Back in 1996, Paul Allen pledged to put $20 million toward a 42-acre park known as the Commons. Voters--slated to pay ony about $34 each per year over five years-- rejected the idea. They believed the Commons was really a condo-developer ploy to hijack South Lake Union and displace businesses.

Fast-forward. Today, Allen is backing a plan to turn South Lake Union into a business hub. Surprise: The same naysayers smell a development ploy to hijack the neighborhood.

The contradictions? irony? hypocrisy? of this grating, knee-jerk, provincial anti-Allen position was exposed last week when South Lake Union property owner Mike Foley, the pro-neighborhood-business poster boy who penned an anti-Commons statement in the Seattle Times in '96, sold all his South Lake Union holdings to Allen. Rather than paying for a public park, Allen's $20 million simply went to Foley last week--buying three key acres.

Foley says his anti-Commons position in '96 doesn't contradict his sellout to Allen today. His argument back then was that South Lake Union should be used for business--a way to spark economic growth in the city--and not used for a park that drains public revenue. Selling land to Allen today, Foley told me, fits with that philosophy because Allen's current plan is to overhaul South Lake Union into a business park.

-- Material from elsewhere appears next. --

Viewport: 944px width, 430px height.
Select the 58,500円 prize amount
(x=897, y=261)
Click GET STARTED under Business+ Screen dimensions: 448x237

While I think Foley was wrong to argue against the Commons--nixing the park didn't exactly save the South Lake Union manufacturing base (with many people selling out to Allen anyway, and tenants leaving, employment has declined nearly 10 percent in South Lake Union in the past few years), at least Foley's consistent.

I can't say the same for the anti-Allen naysayers. They didn't want a public park because it was bad for business, but they don't want a business park either. The only common denominator is blind Allen-phobia. Pretty stupid.

Foley's departure from the fold highlights the flawed logic of the current anti-Allen crowd. His departure is also a bit of comeuppance for these same folks, who rejected the Commons on the grounds that it was just a Paul Allen plot. Instead of getting a public park connecting South Lake Union to downtown, the stage is now set to build a corporate park--complete with, you guessed it, condos--and a trolley (not green space) connecting South Lake Union to downtown.

The pro-Commons editorial that ran alongside Foley's anti-Commons editorial in 1996 was decidedly prescient on this possibility. Pro-Commons guy Peter Steinbrueck wrote at the time, "Will we allow developers to seize the South Lake Union area and build a solid wall of buildings, stretching from downtown to the lake shore? Or, will we save it for green grass, trees and open space?" Foley answered that question last week when he, like others have done since the Commons failed, sold out to Allen.